AlphaBay Takedown Just One Chapter in Dark Web Saga
January 9, 2018
Did the takedown of AlphaBay last summer have much effect, or will black markets on the dark web carry on with business as usual? Both, according to Wired’s article, “The Biggest Dark Web Takedown Yet Sends Black Markets Reeling.” Writer Andy Greenberg details the immediate aftermath as customers of AlphaBay, the largest dark web marketplace in existence, frantically searched for other sources—apparently causing technical difficulties for two of the leading alternatives. He also notes the (reasonable) secrecy around just how the FBI pulled this off, causing other dark web vendors to wonder whether they will be next.

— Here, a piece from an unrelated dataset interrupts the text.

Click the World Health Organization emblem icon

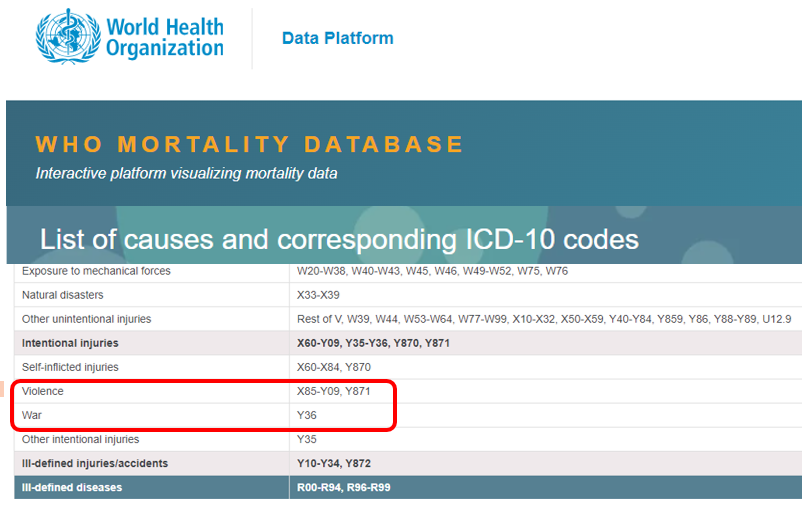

On the other hand, a robust demand for black market goods has been a fact of life for millennia, and that does not stop with AlphaBay’s defeat. Greenberg writes:
Even so, the chaos in the wake of AlphaBay’s disappearance shouldn’t deal a death blow to the dark web’s vibrant drug trade, or even cause much more than a temporary shakeup, says Carnegie Mellon’s Christin. He points to prior dark web crises like the 2013 takedown of the Silk Road, the bust of the Silk Road’s sequel site in late 2014, or the so-called ‘exit scam’ pulled by the dark web market Evolution in 2015, in which its administrators abruptly absconded with their patrons’ bitcoins. Each time, Christin points out, the dark web’s overall business took a temporary dive, but came roaring back more quickly after those setbacks and continued to grow as a whole. AlphaBay, for example, had more than 20 times as many product listings as the original Silk Road. (Some research has found that even bad news about the dark web markets only attracts more users to them.) And AlphaBay’s buyers and customers will eventually find a new home.